Hemorrhagic fever viruses and arboviruses. None of the viruses that, along with parasites, formed the traditional focus of the Anglo-American specialty of tropical medicine have been reported to be uniquely prevalent, severe, or unusual among HIV-infected individuals. In particular, no significant interactions have been well documented between HIV and bunyaviruses, hantaviruses, phleboviruses, arenaviruses, alphaviruses, or filoviruses. This may, of course, in part be because of insufficient experience with coinfection. Among the flaviviruses, case series have suggested the possibility that, with regard to St. Louis encephalitis virus, the ratio of disease to infection (although not the course of symptomatic disease) is worsened by HIV infection. There are insufficient data to know whether HIV infection alters the course of infection with yellow fever virus, dengue virus, or West Nile virus. Interestingly, genetic data indicate that the HIV coreceptor CCR5 mediates resistance to symptomatic infection with West Nile virus [59].

With regard to the live attenuated yellow fever vaccine, there are theoretical risks of vaccine-induced encephalitis and viscerotropic disease in immunodeficient persons [60]. Small published series involving travelers have suggested safety and variable efficacy of the 17D yellow fever vaccine in HIV-seropositive persons without severe immunosuppression. World Health Organization recommendations advise vaccine use in asymptomatic HIV-seropositive individuals. The Advisory Committee on Immunization Practices recommends that HIV-infected persons without AIDS or other symptomatic manifestations of HIV infection who have laboratory-established verification of adequate immune function and cannot avoid potential exposure to yellow fever be offered the choice of vaccination [61]. Because of reduced vaccination efficiency, neutralizing antibody titers should probably be measured prior to travel to areas of endemicity.

Measles virus. Measles virus is associated with an annual mortality rate in the tropics that far exceeds the annual mortality rate associated with “traditional” tropical disease viruses. Similar to HIV disease, measles is accompanied by immune abnormalities that are responsible for the increased susceptibility to secondary infections that accounts for much of the associated mortality. Measles is itself exacerbated in the presence of HIV coinfection [62, 63]. Coinfected patients also have a higher risk for prolonged shedding of measles virus [64].

### Exercise tasks
**1.** Return the passage on HIV and tropical viruses word for word, between "Measles virus. Measles" and "measles virus [64].", inclusive.
**2.** Decide whether each statement (a), (b), and (c) agrees with the passage on HIV and tropical viruses, answering yes or no and quoting the deciding words. (a) The World Health Organization advises yellow fever vaccine use in asymptomatic HIV-seropositive individuals. (b) Significant interactions between HIV and filoviruses have been well documented. (c) Patients coinfected with HIV and measles have a higher risk for prolonged shedding of measles virus.

### Data excerpt
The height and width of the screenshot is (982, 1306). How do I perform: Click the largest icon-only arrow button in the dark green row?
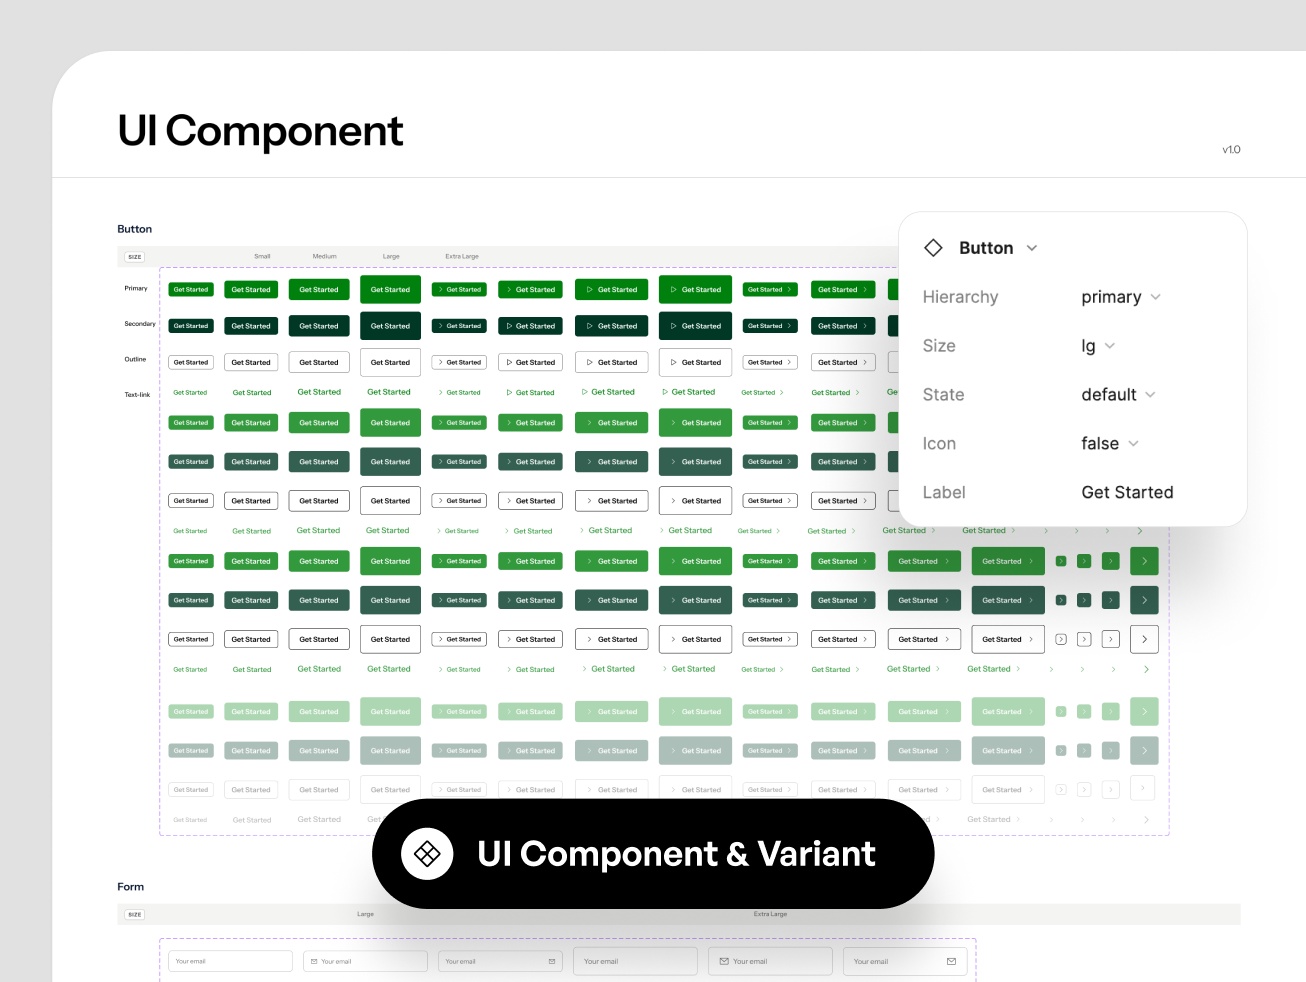1144,600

### Solutions for each task
**1.**
Measles virus. Measles virus is associated with an annual mortality rate in the tropics that far exceeds the annual mortality rate associated with “traditional” tropical disease viruses. Similar to HIV disease, measles is accompanied by immune abnormalities that are responsible for the increased susceptibility to secondary infections that accounts for much of the associated mortality. Measles is itself exacerbated in the presence of HIV coinfection [62, 63]. Coinfected patients also have a higher risk for prolonged shedding of measles virus [64].

**2.**
(a) Yes: "World Health Organization recommendations advise vaccine use in asymptomatic HIV-seropositive individuals."
(b) No: "no significant interactions have been well documented between HIV and bunyaviruses, hantaviruses, phleboviruses, arenaviruses, alphaviruses, or filoviruses."
(c) Yes: "Coinfected patients also have a higher risk for prolonged shedding of measles virus"